A Dauntless Running Career
By Donald Wade - March 2023
In 2009, Louise Thibodeau’s life changed forever. Out of shape, a regular smoker and approaching retirement, she decided to include running in her gym training routine. Needless to say, it did not take long for her to realize that smoking and running did not go together. "The ultimate decision to quit smoking made a 100% difference in my life, a 360 degree change for my physical and mental health! Even though I made that forever great decision, it wasn't easy still, " she said.
From then on, Louise invested her time and energy in creating her book of life, chapter by chapter. Here is an extract.
Chapter 1 - The Run
First, she had to become familiar with the running jargon and finding runner friends to help her through this learning process. She started like most of us, with short running/jogging distances and after each outing she had the feeling of "I want to do this again," she admitted. Her first race was the 10 km Chaleur where she finished with a time of 1:04. Feeling insecure, she was not sure if it was a good time but at least, there were runners behind her. She joined a group of runners in Beresford where she met new friends who gave her a sense of belonging and where she found the inspiration to keep running and learn about the sport.
Chapter 2 - The Marathon
Her training brought her to contemplate a higher level of competition, one feared by a lot, the marathon. In 2011, she ran the Ottawa Marathon which according to her was a disaster; she ended up on the DNF list and took a wrong turn at the 35 km mark. "But yes, I survived the outcome of the gossips around this matter, " she joked. She returned the next year and this time, to her surprise, she qualified for Boston. The 2013 Boston Marathon was marred by the tragic bombing. Louise had just crossed the finish line in 4:01:57 before the bomb went off. Needless to say that this event was quite traumatic for her. Having qualified for the Boston Marathon for a second time at the 2021 Fredericton Marathon in 3:49:43, she completed the Boston Marathon the following year in 4:07:59, sporting a foot injury at the time. In April, she will run the 127th Boston Marathon, 10 years after the bomb attack and on her mother’s birthday who passed away in 2015.
Chapter 3 - The Club
Her social conscience brought her to play a leading role in the Chaleur Runners Club. In 2015, she accepted to act as Vice-President of the club. She wanted her club to be like a running family with regular training sessions, team jackets, tuques and jerseys. She even got her club to give back to the community with donations for meals for students in need at the local school. Club members even help each other in their private lives at times. She improved her knowledge of running, especially how to use her gps watch and the importance of pace. Her involvement in the club gave her a sense of purpose, social commitment and responsibility. The Chaleur Road Runners Club holds weekly fun runs for seasoned runners as well as new comers to the sport; members help and give advice, should you want some to achieve your goal. "It’s team work! "she added.
Chapter 4 - The Triathlon
There was yet another mountain to climb in her quest. Louise wanted to become a triathlete. She had to learn to swim, road bike and keep improving her running. Being in her late fifties then, this was not an easy task; the learning curve was steep. But retirement has its advantages; she had time on her hand and a lot of motivation. In order to improve her biking skills, she joined a team for the Tour of Hope, a fund raising activity that she participated in for 5 years until Covid-19 put an end to her involvement in it.

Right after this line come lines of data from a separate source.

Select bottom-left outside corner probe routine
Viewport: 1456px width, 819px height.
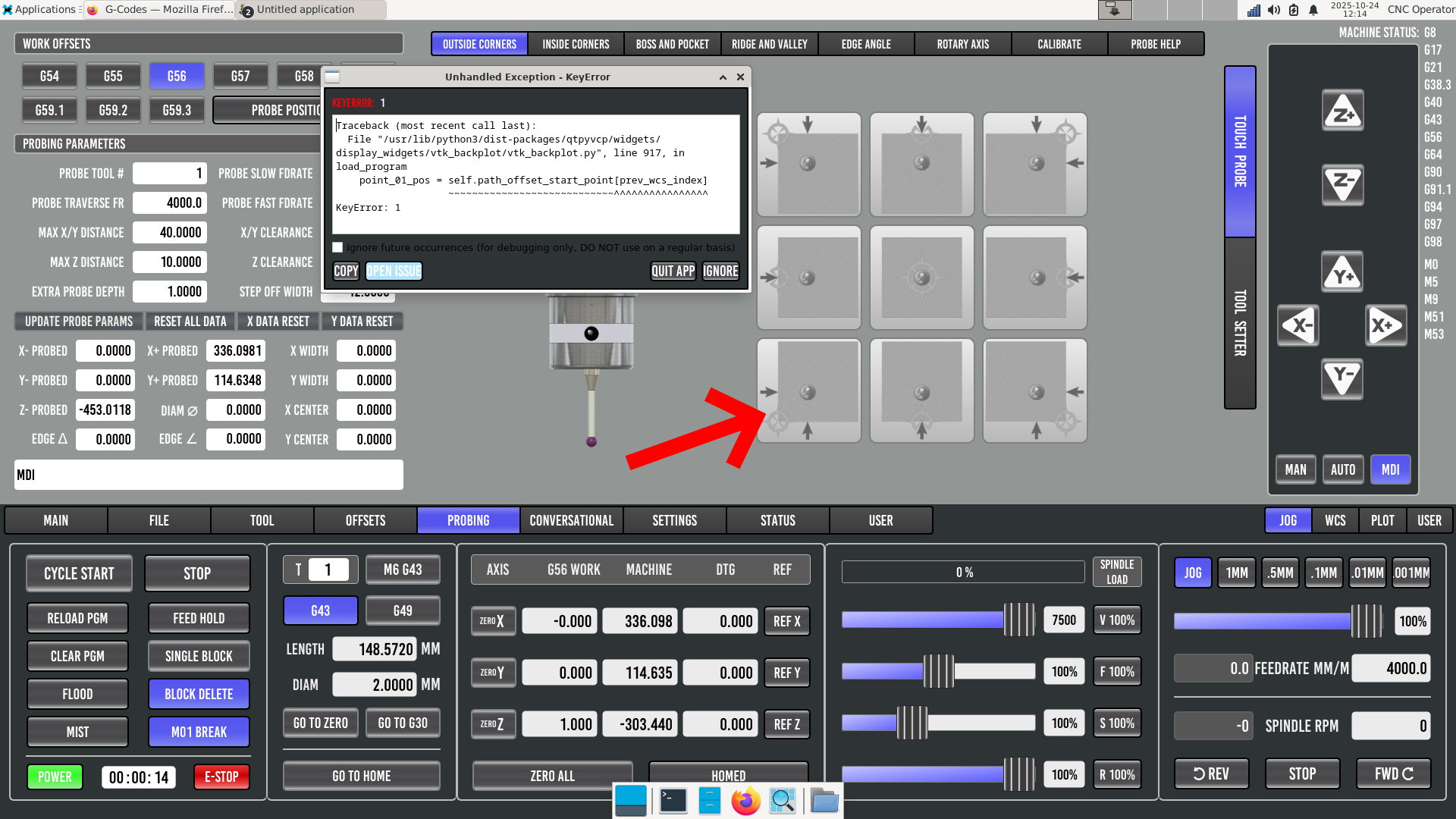point(808,391)
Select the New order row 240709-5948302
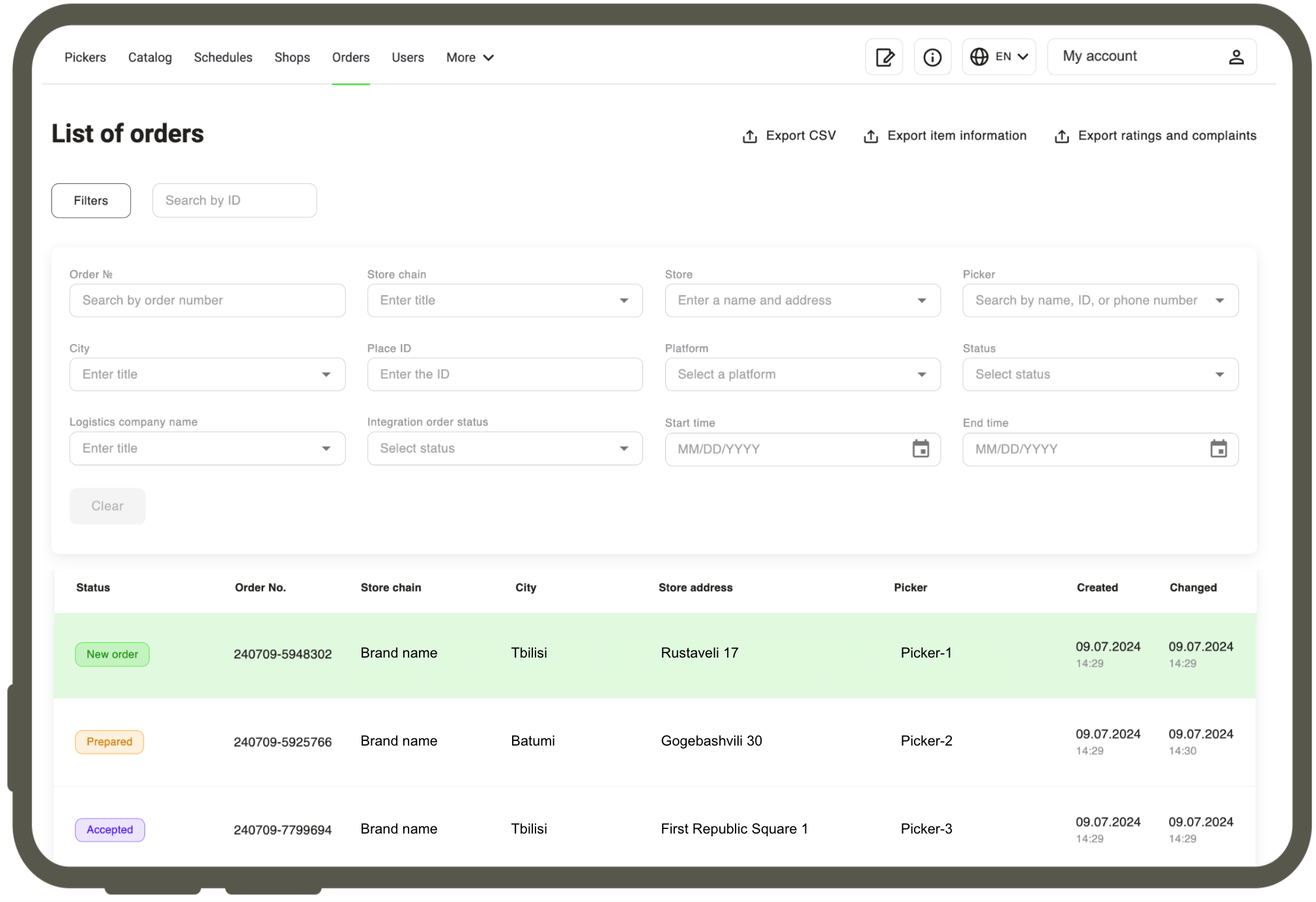The height and width of the screenshot is (902, 1316). click(282, 654)
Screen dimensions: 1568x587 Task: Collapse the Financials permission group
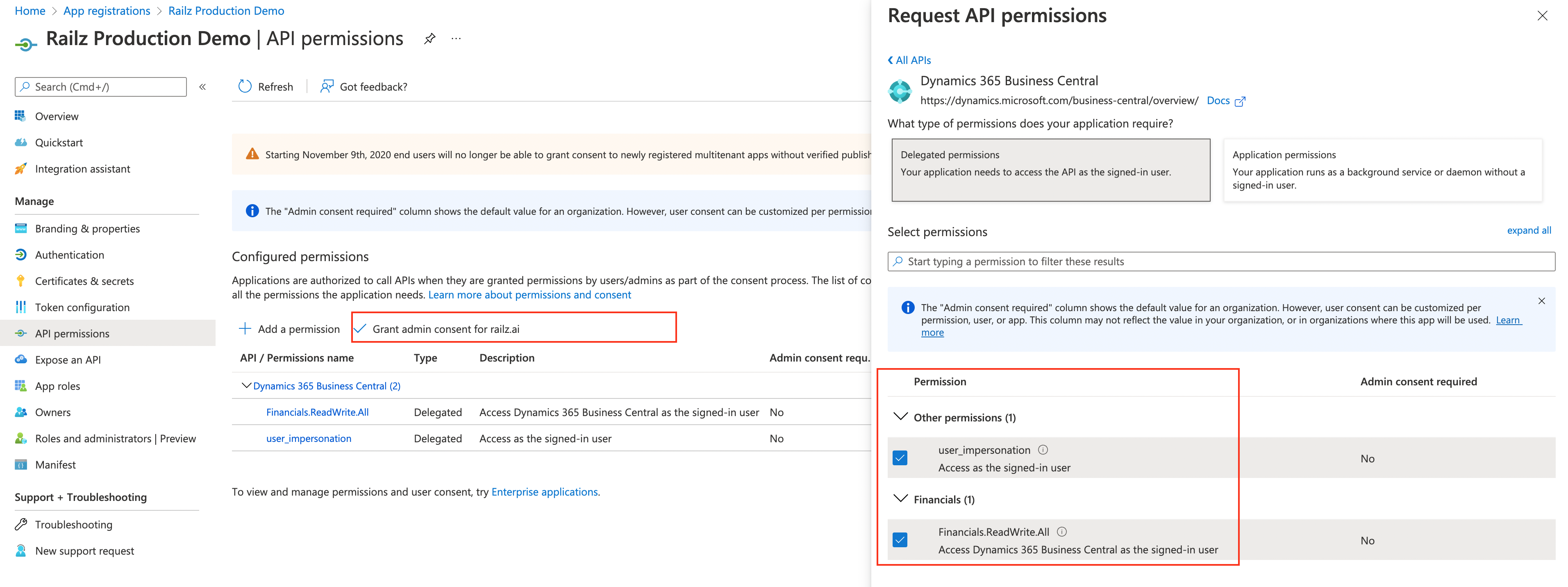coord(900,499)
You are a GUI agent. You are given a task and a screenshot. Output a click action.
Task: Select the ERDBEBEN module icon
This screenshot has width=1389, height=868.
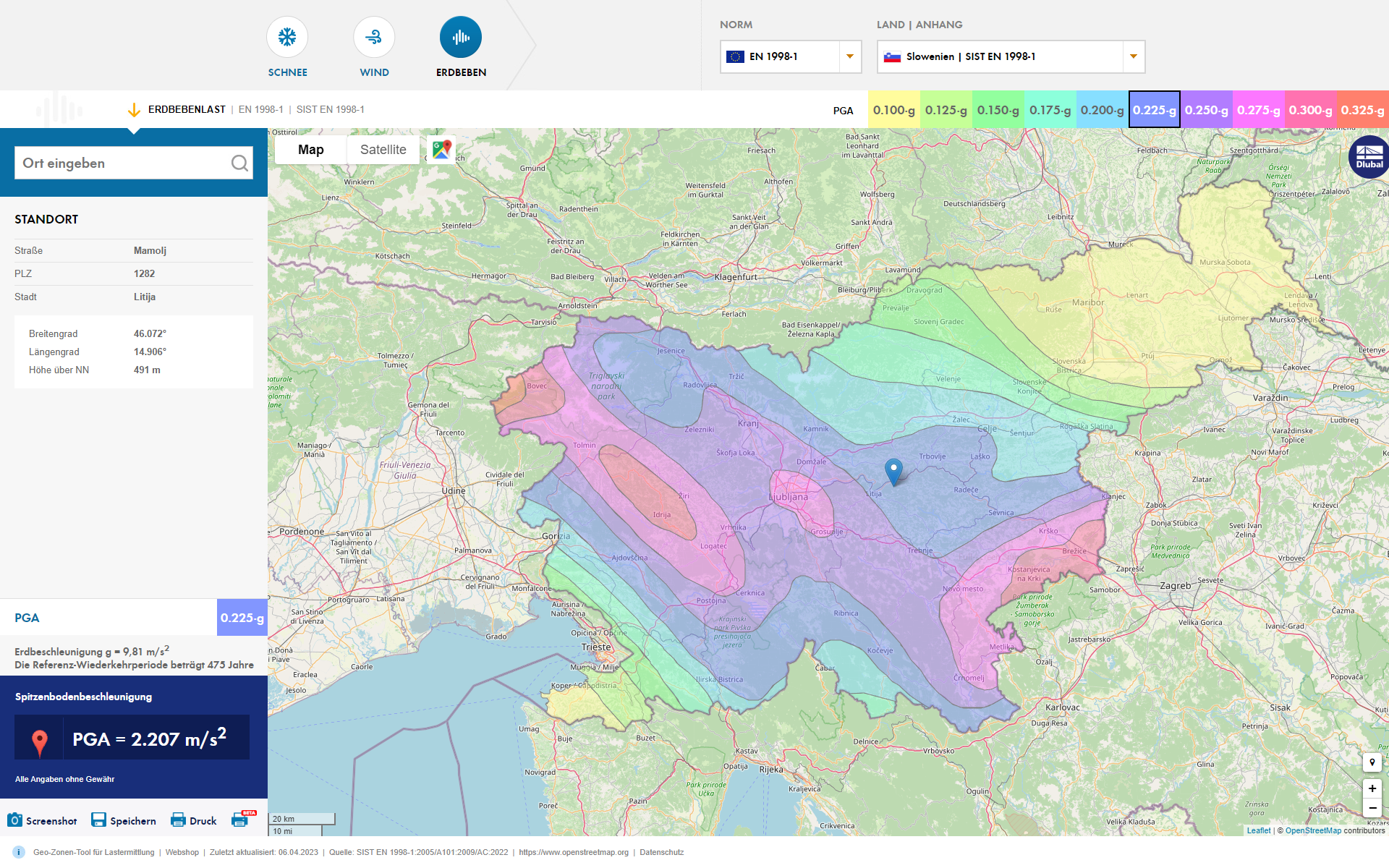tap(461, 36)
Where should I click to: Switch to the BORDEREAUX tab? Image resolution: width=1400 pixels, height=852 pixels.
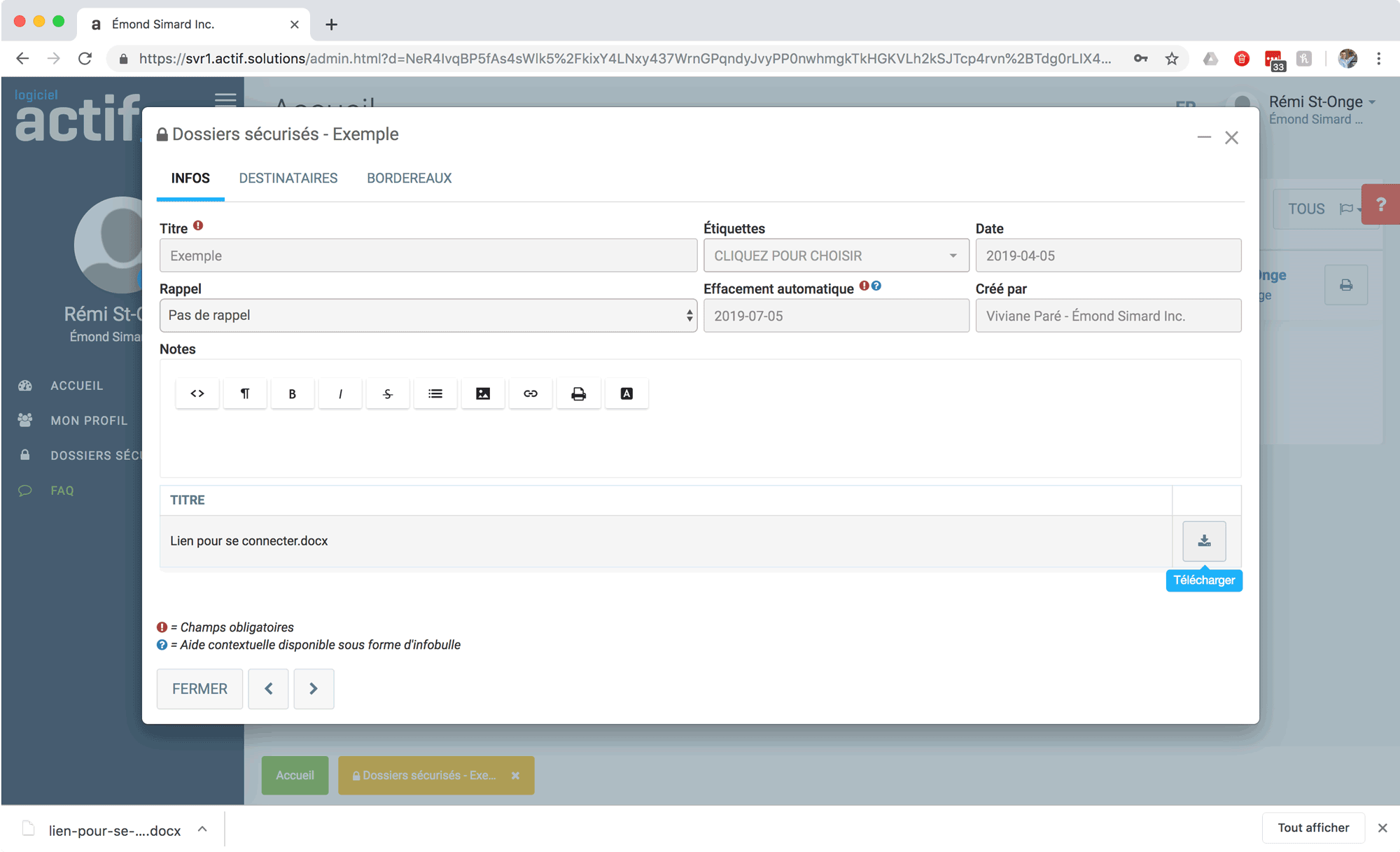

In 2015, she started taking swimming lessons but her greatest anxiety was being unable to touch the bottom of the pool and her greatest challenge was to master the swimming movements and breathing techniques. Two years later, she registered for a sprint triathlon and subsequently completed 8 of them. In 2022, she completed the Mont-Tremblant Ironman competition, crossing the finish line in 15:09:18. She also participates regularly with notable performances in local competitions such as the monthly Demi-marathon de l’Acadie and the Zero Excuses Winter Triathlon.
Chapter 5 - The Quality of Life
This last chapter in her sporting career deals with the benefits running and other sports have on her quality of life. "My endless list of accomplishments in sports over the last decade, was unplanned, and I sincerely and heart fully believe, it would not have happened, had it not been of the precious and unconditioned love and support of the runners /cycling and sports athletes in my life, along with special friends and family of course! " she confided. Being active not only bring her physical health but most importantly, mental health. Whatever the sport you practice, you will find positivism, encouragement, support, inspiration, humbleness and added pleasure. Louise has no plans to quit running. As she often says jokingly: " I will do what I do, when I drop, please call 911! " Surprisingly, she keeps improving her times as she ages. She takes pride in knowing that her contribution to the sport in her community helps the CRRC continue its long lasting mission of over 30 years. Whenever a new runner joins the club, Louise sees them as an inspiration to others for the future but she admits that the toughest part is to make the move and join a running club. She concludes by saying: "You don’t need to know before you know! "
Louise Thibodeau lives in Beresford. Her son, Erik, 31, lives in Ottawa.